대외협력과 (REG_DATE : 2025-10-24)

Professor Hyeongboo Baek’s team develops AI hacking technique that deceives autonomous vehicles’ “eyes”


- Presents a more powerful “spear” in the spear-and-shield battle — points to directions for safer autonomous driving technology.

- Up to 11.8× more effective than existing attacks; presented at the top AI conference IJCAI 2025.


A research team led by Professor Hyeongboo Baek of the Department of Artificial Intelligence, University of Seoul, has developed a novel AI-based hacking technique called BankTweak which exploits a vulnerability in multi-object tracking (MOT), a core component of autonomous driving systems. The work was accepted for presentation at the International Joint Conference on Artificial Intelligence (IJCAI 2025), one of the world’s most prestigious AI conferences.


The study has attracted strong attention from both academia and industry because it is the first to reveal a concrete security weakness in autonomous vehicle perception systems and to highlight the urgent need for more robust defensive techniques.


MOT acts as an autonomous vehicle’s “eyes,” simultaneously tracking and predicting the movements of multiple objects, such as pedestrians and vehicles, based on camera footage.

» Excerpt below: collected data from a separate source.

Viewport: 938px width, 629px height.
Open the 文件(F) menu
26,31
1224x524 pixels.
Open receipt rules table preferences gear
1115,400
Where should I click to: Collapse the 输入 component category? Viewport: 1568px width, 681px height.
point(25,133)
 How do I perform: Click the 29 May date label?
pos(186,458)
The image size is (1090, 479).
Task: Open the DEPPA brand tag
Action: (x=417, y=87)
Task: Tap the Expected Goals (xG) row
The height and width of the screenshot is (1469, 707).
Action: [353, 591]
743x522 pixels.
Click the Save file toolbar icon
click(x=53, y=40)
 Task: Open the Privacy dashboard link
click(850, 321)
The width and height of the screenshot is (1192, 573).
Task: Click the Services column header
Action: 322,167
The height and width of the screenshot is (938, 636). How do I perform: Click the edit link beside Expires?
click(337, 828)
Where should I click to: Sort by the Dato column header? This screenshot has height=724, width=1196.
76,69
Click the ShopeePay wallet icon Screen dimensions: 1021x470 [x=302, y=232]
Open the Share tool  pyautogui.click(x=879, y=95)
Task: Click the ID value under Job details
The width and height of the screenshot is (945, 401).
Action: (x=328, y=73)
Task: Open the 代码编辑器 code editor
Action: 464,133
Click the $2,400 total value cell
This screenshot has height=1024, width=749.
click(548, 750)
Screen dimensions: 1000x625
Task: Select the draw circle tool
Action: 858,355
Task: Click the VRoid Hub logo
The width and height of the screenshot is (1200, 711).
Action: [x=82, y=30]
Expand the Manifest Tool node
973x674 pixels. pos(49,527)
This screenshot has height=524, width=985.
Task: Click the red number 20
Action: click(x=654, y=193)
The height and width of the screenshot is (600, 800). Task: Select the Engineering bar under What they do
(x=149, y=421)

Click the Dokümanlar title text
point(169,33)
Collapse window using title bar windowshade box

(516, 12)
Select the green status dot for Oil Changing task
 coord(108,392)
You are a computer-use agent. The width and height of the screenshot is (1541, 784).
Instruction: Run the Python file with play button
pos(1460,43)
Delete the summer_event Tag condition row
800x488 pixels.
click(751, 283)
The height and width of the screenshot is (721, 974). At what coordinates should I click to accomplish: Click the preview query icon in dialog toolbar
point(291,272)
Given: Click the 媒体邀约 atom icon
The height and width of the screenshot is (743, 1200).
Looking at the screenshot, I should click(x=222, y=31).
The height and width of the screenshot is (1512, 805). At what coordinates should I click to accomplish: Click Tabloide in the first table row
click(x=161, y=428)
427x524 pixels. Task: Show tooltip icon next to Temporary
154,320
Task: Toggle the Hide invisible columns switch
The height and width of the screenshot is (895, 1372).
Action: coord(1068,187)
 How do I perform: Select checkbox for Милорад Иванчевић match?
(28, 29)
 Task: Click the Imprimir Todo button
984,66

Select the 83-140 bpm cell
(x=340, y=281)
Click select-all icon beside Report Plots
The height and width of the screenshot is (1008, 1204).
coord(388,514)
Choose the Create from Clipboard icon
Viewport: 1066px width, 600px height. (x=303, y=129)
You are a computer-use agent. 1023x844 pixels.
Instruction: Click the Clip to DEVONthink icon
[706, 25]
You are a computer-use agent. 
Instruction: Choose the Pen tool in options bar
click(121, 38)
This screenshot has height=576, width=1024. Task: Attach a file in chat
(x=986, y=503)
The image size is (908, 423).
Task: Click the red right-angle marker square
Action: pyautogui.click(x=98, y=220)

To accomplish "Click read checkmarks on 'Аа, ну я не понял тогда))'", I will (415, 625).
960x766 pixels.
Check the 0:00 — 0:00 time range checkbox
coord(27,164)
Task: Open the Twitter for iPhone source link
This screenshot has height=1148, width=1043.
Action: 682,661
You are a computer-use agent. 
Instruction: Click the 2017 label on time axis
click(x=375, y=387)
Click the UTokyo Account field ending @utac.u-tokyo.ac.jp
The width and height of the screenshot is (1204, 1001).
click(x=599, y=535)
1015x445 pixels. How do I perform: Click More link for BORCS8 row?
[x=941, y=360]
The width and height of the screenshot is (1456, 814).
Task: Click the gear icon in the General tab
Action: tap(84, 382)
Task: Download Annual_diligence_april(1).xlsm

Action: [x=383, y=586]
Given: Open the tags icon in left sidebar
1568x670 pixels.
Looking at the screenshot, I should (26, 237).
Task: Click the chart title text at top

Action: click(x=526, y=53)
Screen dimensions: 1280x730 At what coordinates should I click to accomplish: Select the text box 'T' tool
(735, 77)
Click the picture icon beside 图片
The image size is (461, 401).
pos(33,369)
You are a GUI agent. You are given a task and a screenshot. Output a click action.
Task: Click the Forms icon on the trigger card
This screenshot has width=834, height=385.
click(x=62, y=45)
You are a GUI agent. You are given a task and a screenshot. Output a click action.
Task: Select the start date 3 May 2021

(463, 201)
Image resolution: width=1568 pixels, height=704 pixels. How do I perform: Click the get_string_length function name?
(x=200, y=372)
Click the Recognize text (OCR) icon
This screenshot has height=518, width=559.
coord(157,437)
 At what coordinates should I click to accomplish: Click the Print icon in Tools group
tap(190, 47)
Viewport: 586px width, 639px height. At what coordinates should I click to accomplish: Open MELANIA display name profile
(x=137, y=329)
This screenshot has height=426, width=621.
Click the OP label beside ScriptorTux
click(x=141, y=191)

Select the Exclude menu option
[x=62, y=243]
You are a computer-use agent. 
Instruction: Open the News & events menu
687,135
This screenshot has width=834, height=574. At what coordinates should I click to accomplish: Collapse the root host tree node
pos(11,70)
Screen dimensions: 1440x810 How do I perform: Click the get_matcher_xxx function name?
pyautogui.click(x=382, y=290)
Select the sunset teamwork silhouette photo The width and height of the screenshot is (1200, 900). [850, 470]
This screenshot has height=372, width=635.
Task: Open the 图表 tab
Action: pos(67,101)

Previous AI attacks on MOT typically aimed to make an object briefly disappear (false negative) or to perturb its predicted position to trigger identity switches. Those attacks are often brittle: systems can mitigate them by tuning detection boundaries (Mahalanobis distance threshold), so they lack strong robustness.


research image


BankTweak, by contrast, targets the feature bank—the memory that stores each object’s distinctive feature information. Rather than displacing an object in space, BankTweak subtly corrupts the feature representations so that the tracker persistently confuses the object’s identity while the object remains physically unchanged. The entire attack unfolds over only five consecutive video frames. In a short “preparation” phase, specially crafted feature vectors are stealthily injected into the target object’s feature banks. In a subsequent “identity-switching” phase, those implanted features are leveraged together with a specific vulnerability in the Hungarian matching algorithm so that identity swaps remain in effect even after the attack has finished.


In experiments, BankTweak induced identity confusion up to 11.8 times more effectively than state-of-the-art attacks. Unlike prior approaches that flood the scene with many fake detections, making them easier to spot, BankTweak is harder to detect and is broadly applicable across different tracking systems.


This research is significant because it uncovers a fundamental vulnerability of feature-based MOT systems and introduces a new attack paradigm that defenders must address.


“This study provides a stronger ‘spear’ in the spear-and-shield contest,” said Professor Hyeongboo Baek. “More importantly, it points toward critical directions for research on defensive technologies that can substantially improve the security and reliability of autonomous driving systems.”